Well, I don’t know if they were in their right minds, but this story is a
seemingly misguided attempt to answer that question. (Rhetorical questions
have always bugged the fuck out of me. If you ask a question, expect an
answer.) Perhaps it’s also a kind of confession, I guess, an attempt at a
peculiarly mundane redemption; but don’t expect juicy revelations or
cringe-inducing, self-indulgent self-examination, because (and this is a
secret storytellers don’t want you to know, so pay attention) it’s all made
up. Mostly. And the bits that aren’t are mine to own, not yours.

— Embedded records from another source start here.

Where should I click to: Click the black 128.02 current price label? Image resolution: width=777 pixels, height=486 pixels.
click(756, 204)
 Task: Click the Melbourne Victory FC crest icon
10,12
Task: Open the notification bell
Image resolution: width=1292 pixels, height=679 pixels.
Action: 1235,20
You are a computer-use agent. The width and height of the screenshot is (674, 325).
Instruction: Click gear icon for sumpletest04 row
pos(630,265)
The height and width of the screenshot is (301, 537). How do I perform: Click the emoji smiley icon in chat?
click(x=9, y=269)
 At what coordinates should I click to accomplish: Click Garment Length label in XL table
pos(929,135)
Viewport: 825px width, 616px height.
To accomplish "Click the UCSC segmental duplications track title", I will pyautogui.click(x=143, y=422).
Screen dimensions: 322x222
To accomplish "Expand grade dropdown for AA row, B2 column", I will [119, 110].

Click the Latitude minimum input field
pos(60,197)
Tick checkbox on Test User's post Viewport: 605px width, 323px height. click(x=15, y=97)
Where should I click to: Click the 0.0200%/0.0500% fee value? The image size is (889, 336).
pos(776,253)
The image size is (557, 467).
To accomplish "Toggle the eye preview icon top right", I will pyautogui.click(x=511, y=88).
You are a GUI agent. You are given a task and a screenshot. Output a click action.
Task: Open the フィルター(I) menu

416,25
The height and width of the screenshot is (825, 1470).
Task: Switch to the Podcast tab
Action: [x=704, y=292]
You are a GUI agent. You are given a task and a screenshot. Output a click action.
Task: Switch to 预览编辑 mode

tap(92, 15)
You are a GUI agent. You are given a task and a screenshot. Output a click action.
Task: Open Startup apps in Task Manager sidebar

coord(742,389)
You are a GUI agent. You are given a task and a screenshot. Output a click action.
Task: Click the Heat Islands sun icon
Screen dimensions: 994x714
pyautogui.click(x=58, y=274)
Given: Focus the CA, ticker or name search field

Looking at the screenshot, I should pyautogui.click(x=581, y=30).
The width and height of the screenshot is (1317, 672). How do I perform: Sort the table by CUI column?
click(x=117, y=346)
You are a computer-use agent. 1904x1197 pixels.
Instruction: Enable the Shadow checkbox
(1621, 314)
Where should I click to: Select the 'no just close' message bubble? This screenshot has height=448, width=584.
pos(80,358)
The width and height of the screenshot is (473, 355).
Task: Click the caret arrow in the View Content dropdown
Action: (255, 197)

Every story has to be about something, and this story is about Hope. Not
the idea, but the person. Well, maybe it’s not about her but about her
absence. So maybe it is about Hope the Idea. Or maybe it’s not even about
Hope the Idea, but about me. Or about my friends and how crazy they all
are. Or about the Big Questions: Life, Love, Lust, Longing, Loss, The
Meaning Of It All (I couldn’t think of another L word, but “All” has two
l’s, so that counts), or…
Well, it’s about something, I’m sure of it. I just don’t know what. I
guess we’ll find out together.
Anyways, Hope. A name portending great things. An epic name, almost. Does
that make me the hero? The only hero I’ve ever identified with was
Odysseus, in the time before the Battle of Troy. He really was quite happy
just to stay at home with Penelope and Telemachus and plough the beach, but
those crazy Greeks had other ideas. Yet even when he found himself far from
familiar lands, fighting for a cause he didn’t much care for, all he wanted
was to go home. Home. There’s another magic word. Maybe that’s what this
story’s about. It’s certainly not about the hero “getting the girl”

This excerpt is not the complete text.